[Intro to Computational Thinking] R Basics 2

May 12 2023

đź“ť Lesson Preview

Functions

If objects are the nouns of the R language, functions are the verbs. They do things to objects. Let’s use the mean function as an example. This function takes the mean of a numeric vector object. Remember our numeric_vector object from Lesson 1:

numeric_vector <- c(2.8, 2, 14.8)

numeric_vector
## [1]  2.8  2.0 14.8

To find the mean of this object, type:

mean(x = numeric_vector)
## [1] 6.533333

We use the assignment operator to place a function’s output into an object. For example:

numeric_vector_mean <- mean(x = numeric_vector)

Notice that we typed the function’s name then enclosed the object name in parentheses immediately afterwards. This is the basic syntax that all functions use, i.e. FUNCTION(ARGUMENTS).
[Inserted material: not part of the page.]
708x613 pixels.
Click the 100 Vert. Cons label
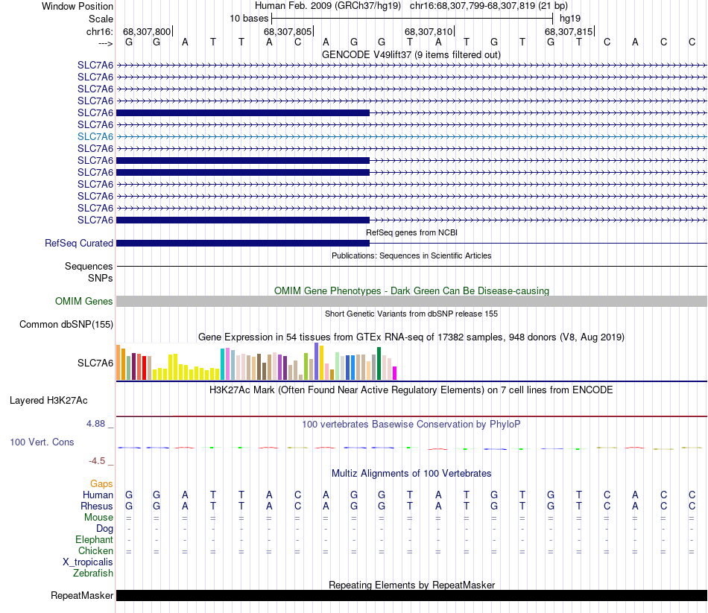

Even if you don’t want to explicitly include an argument, you still need to type the parentheses after the function.

Arguments

Arguments modify what functions do. In our most recent example, we gave the mean function one argument (x = numeric_vector) telling it that we wanted to find the mean of numeric_vector. Arguments use the ARGUMENT_LABEL = VALUE syntax. In this case, x is the argument label.
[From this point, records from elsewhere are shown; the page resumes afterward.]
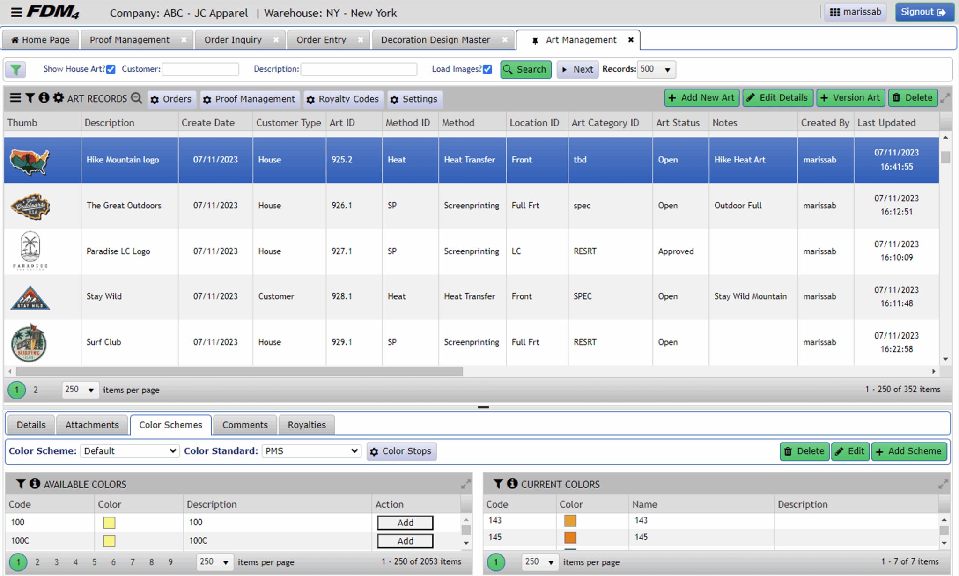Screen dimensions: 959x576
Task: Click the green filter funnel icon
Action: [15, 70]
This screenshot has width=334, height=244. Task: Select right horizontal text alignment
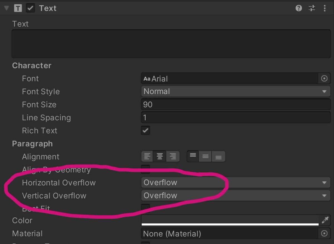point(173,156)
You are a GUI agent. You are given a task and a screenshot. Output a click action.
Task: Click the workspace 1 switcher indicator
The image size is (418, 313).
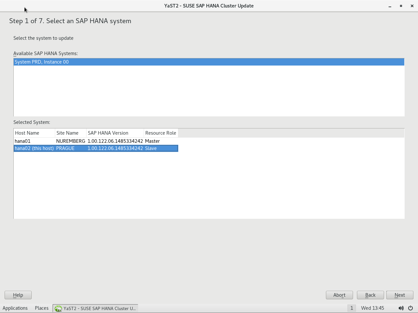click(351, 308)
To find all of the arguments that a function can accept, look at the Arguments section of the function’s help file. To access the help file, type: ?FUNCTION. For example:

?mean

The help file will also tell you the default values that the arguments are set to. You do not need to explicitly set an argument if you want to use its default value.

You do need to be fairly precise with the syntax for your argument’s values. Values for logical arguments must be written as TRUE or FALSE. Arguments that accept character strings require quotation marks.

Let’s see how to use multiple arguments with the round() function. This function rounds a vector of numbers. We can use the digits argument to specify how many decimal places we want the numbers rounded to. To round the object numeric_vector_mean to one decimal place, type:

round(x = numeric_vector_mean, digits = 1)
## [1] 6.5

Note that arguments are always separated by commas.

Some arguments do not need to be explicitly labeled. For example, we could write:

# Find mean of numeric_vector
mean(numeric_vector)
## [1] 6.533333

R will do its best to figure out what you want and will only give up when it can’t. This will generate an error message. However, to avoid any misunderstandings between yourself and R, it is good practice to label your argument values. This will also make your code easier for other people to read, i.e. it will be more reproducible.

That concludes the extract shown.